* [Work task]
Transcribe the listing that follows in full, exactly, and drop its images.

+++++

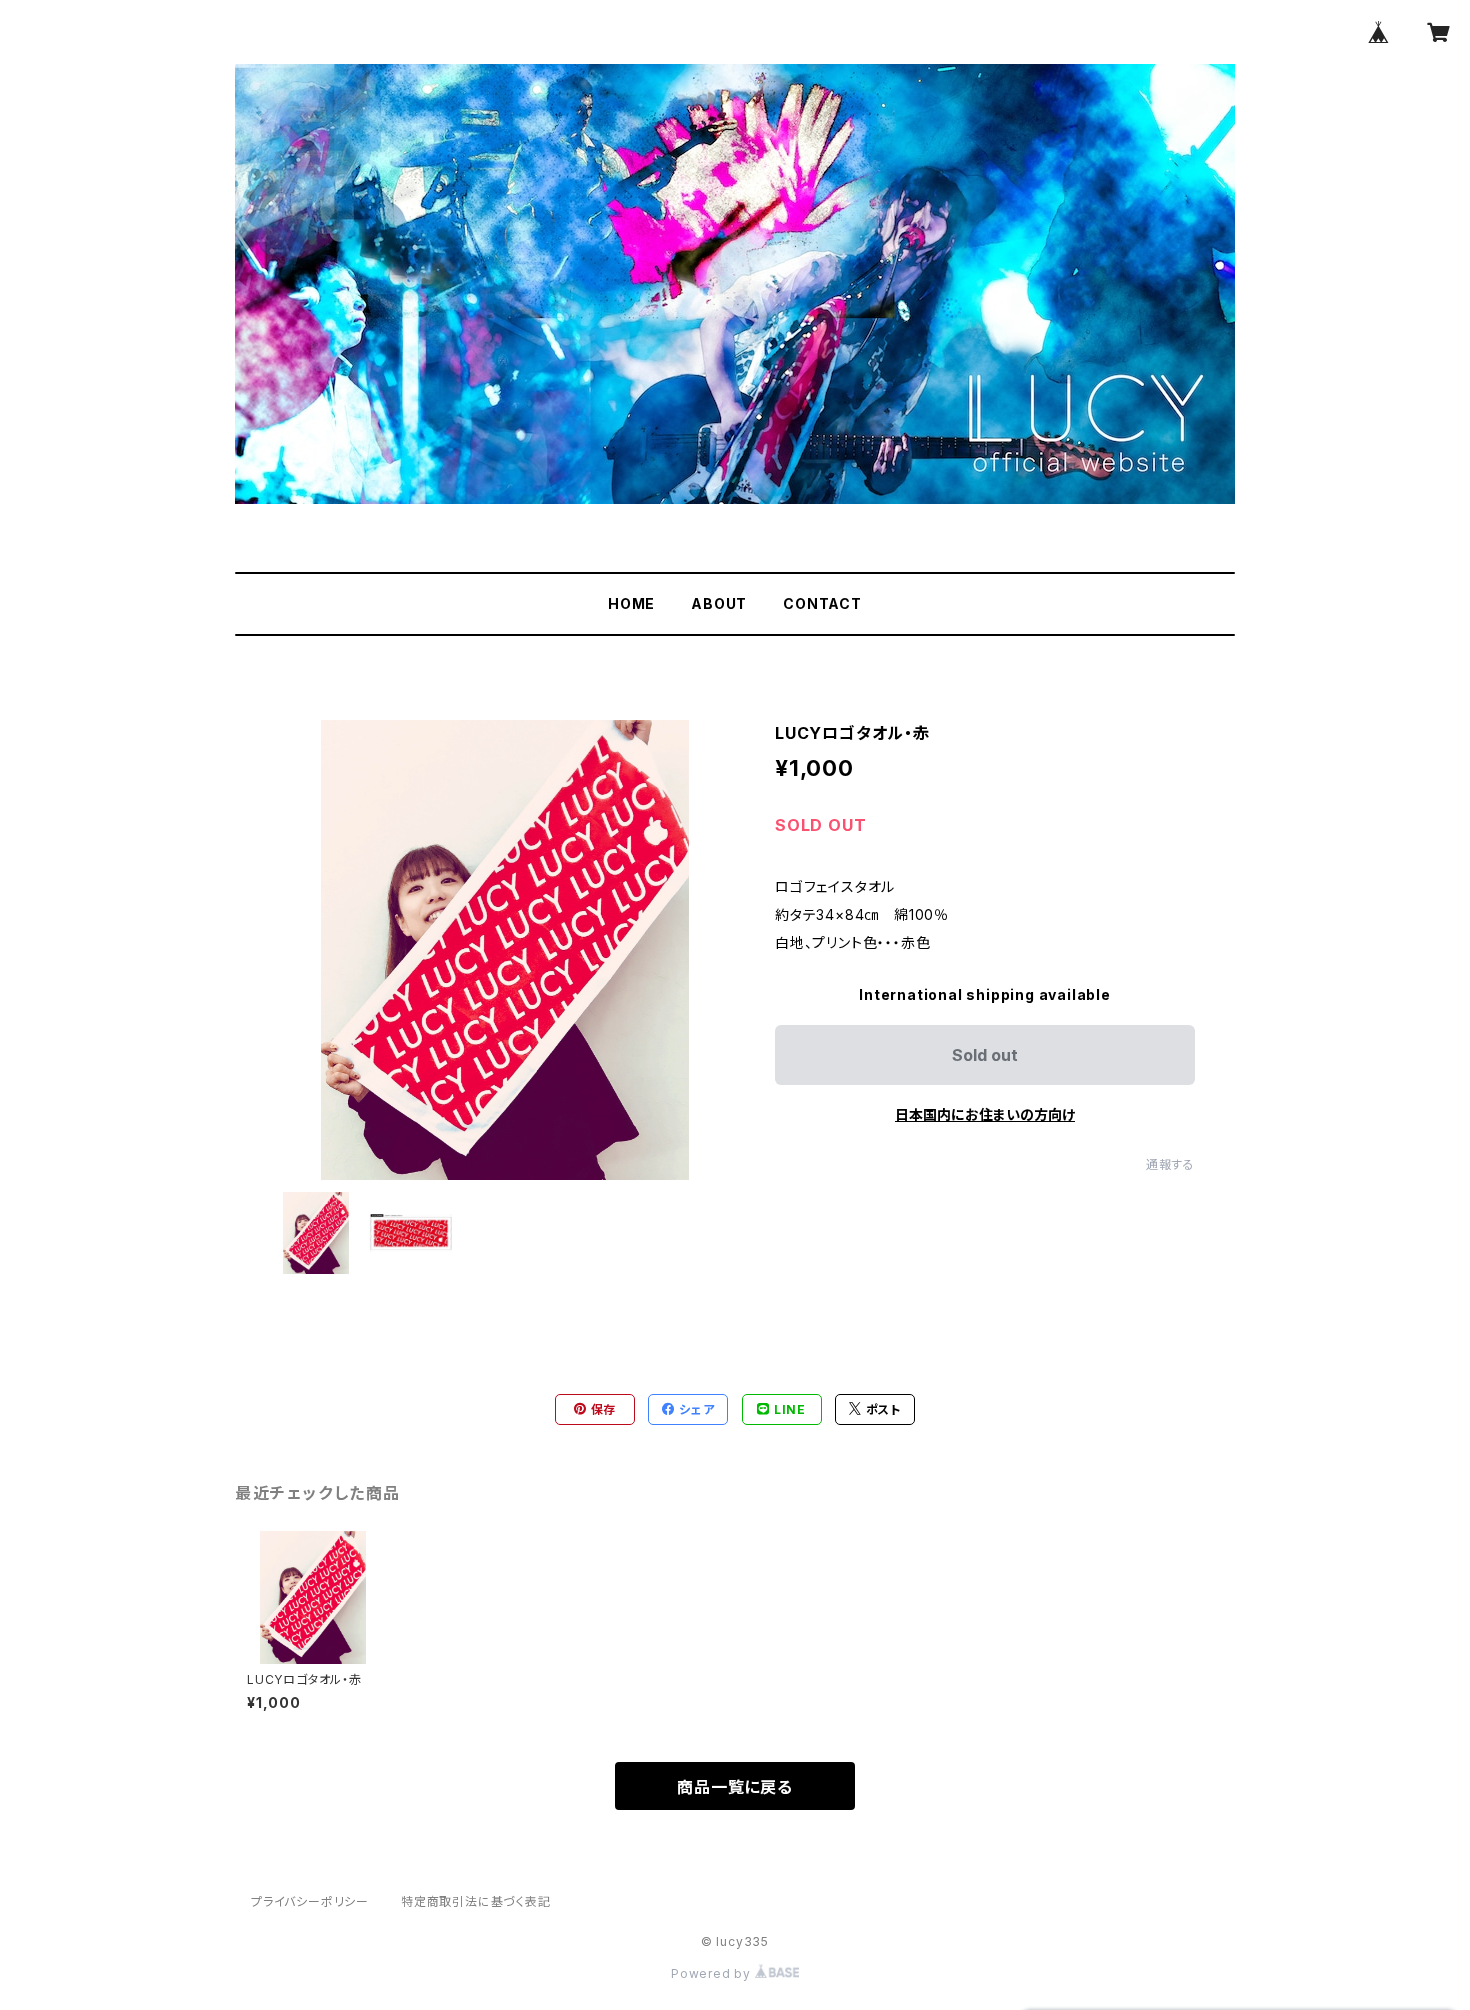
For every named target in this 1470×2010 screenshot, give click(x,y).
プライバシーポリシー (310, 1901)
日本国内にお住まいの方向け (985, 1114)
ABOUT (719, 603)
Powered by (713, 1973)
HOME (631, 603)
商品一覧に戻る (735, 1787)
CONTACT (822, 603)
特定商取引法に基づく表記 (476, 1901)
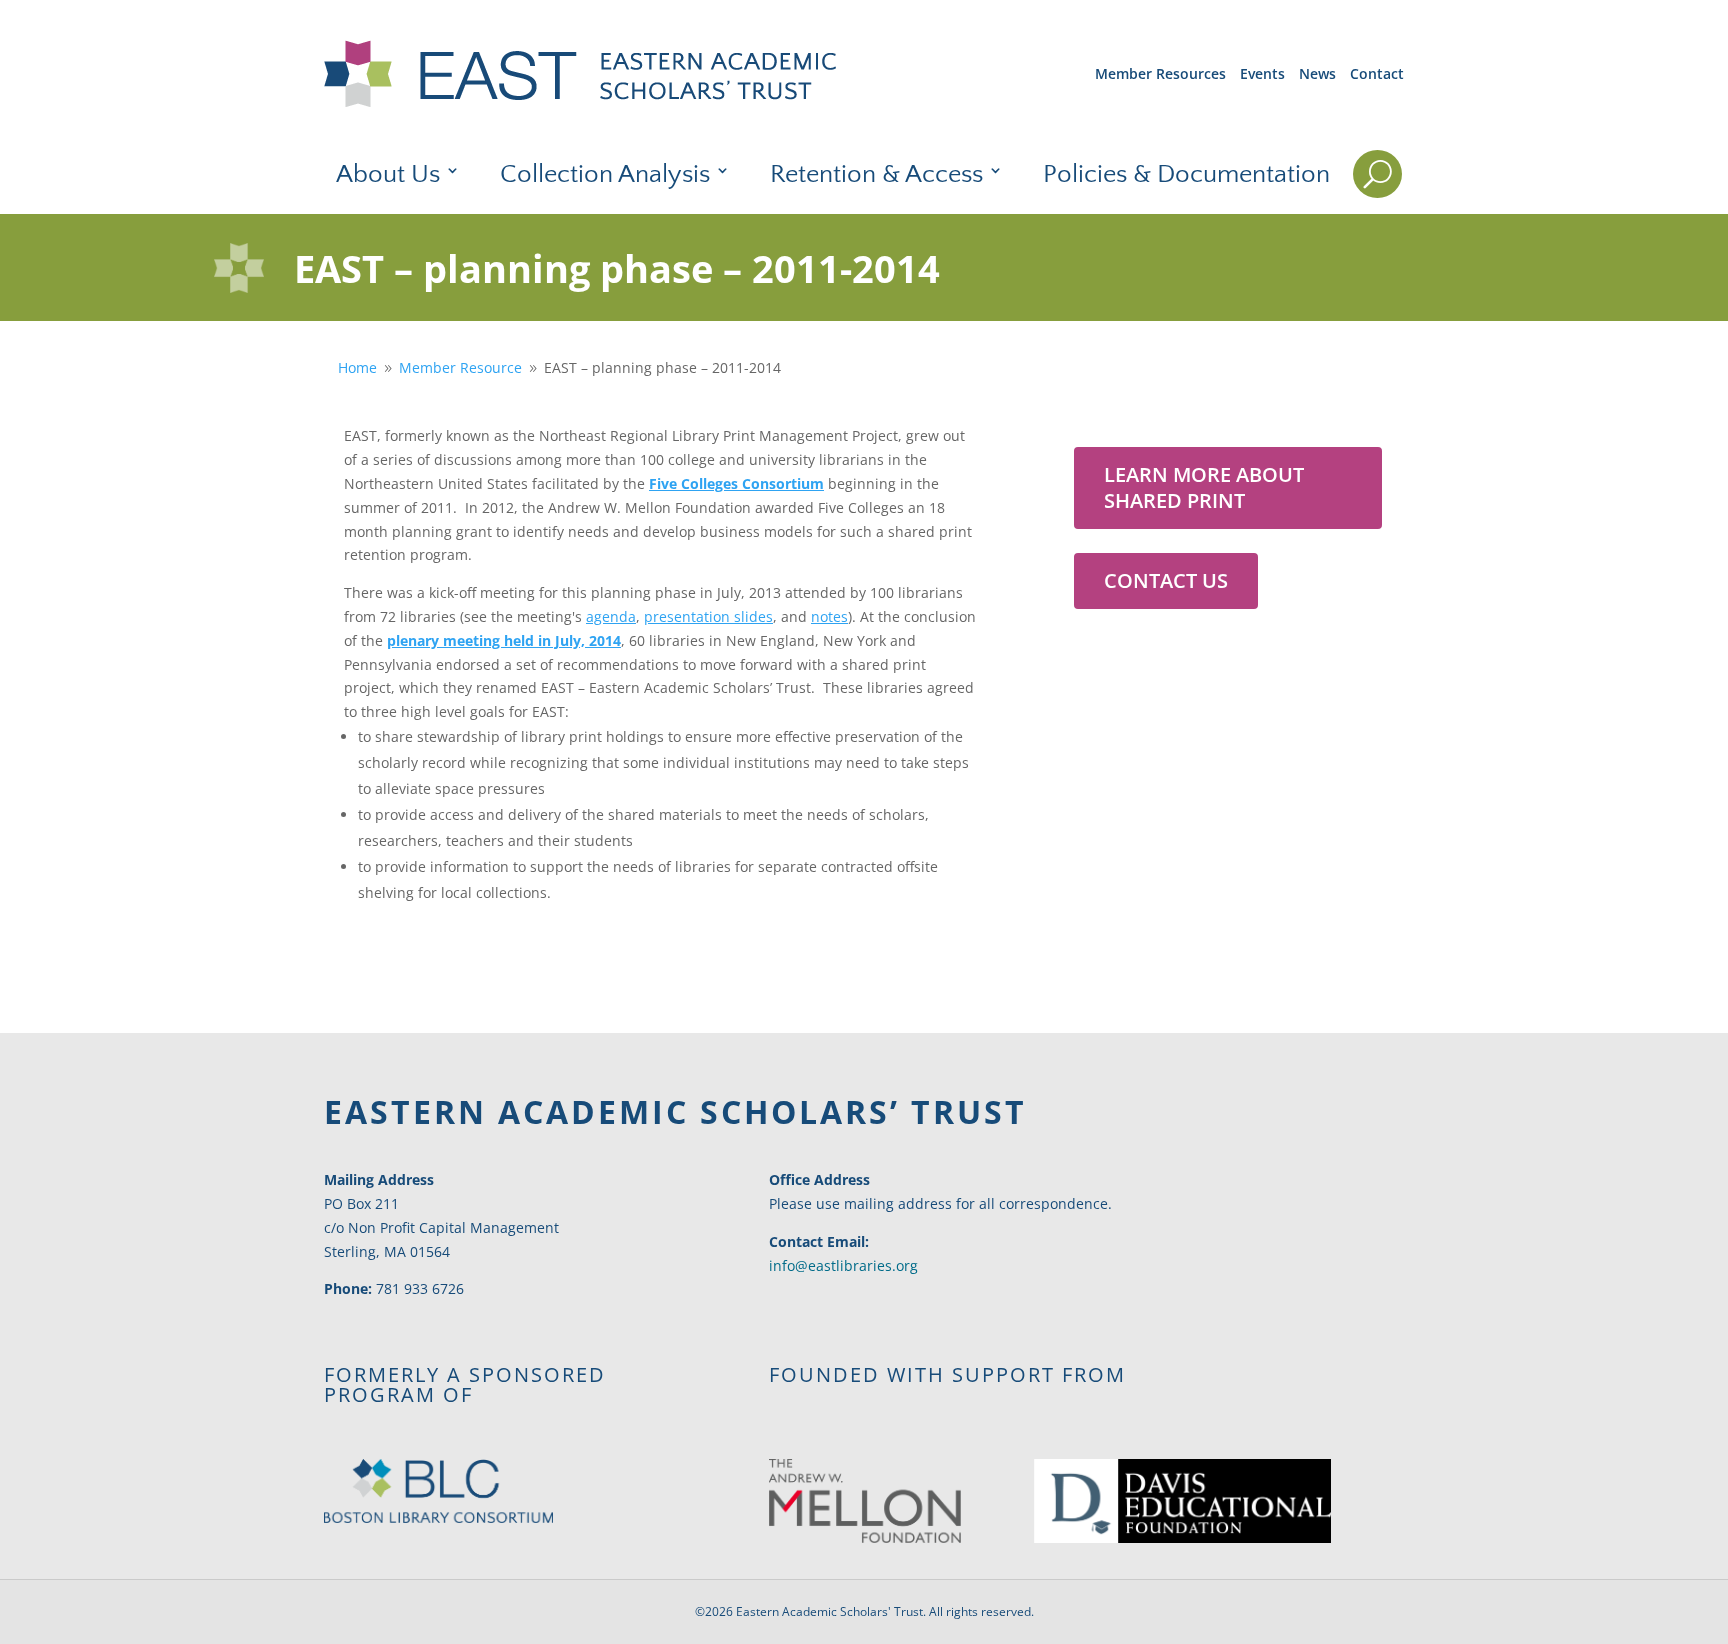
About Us (388, 175)
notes (829, 616)
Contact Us (1166, 580)
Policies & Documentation (1186, 175)
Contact (1377, 73)
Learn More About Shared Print (1204, 487)
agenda (611, 616)
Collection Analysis (605, 175)
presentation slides (708, 616)
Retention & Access (876, 175)
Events (1262, 73)
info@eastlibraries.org (843, 1265)
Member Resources (1160, 73)
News (1317, 73)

+++++

* [Task solution]
For every named target in this 1470×2010 screenshot, give click(x,y).
プライバシーポリシー (310, 1901)
日本国内にお住まいの方向け (985, 1114)
ABOUT (719, 603)
Powered by (713, 1973)
HOME (631, 603)
商品一覧に戻る (735, 1787)
CONTACT (822, 603)
特定商取引法に基づく表記 (476, 1901)
About Us (388, 175)
notes (829, 616)
Contact Us (1166, 580)
Policies & Documentation (1186, 175)
Contact (1377, 73)
Learn More About Shared Print (1204, 487)
agenda (611, 616)
Collection Analysis (605, 175)
presentation slides (708, 616)
Retention & Access (876, 175)
Events (1262, 73)
info@eastlibraries.org (843, 1265)
Member Resources (1160, 73)
News (1317, 73)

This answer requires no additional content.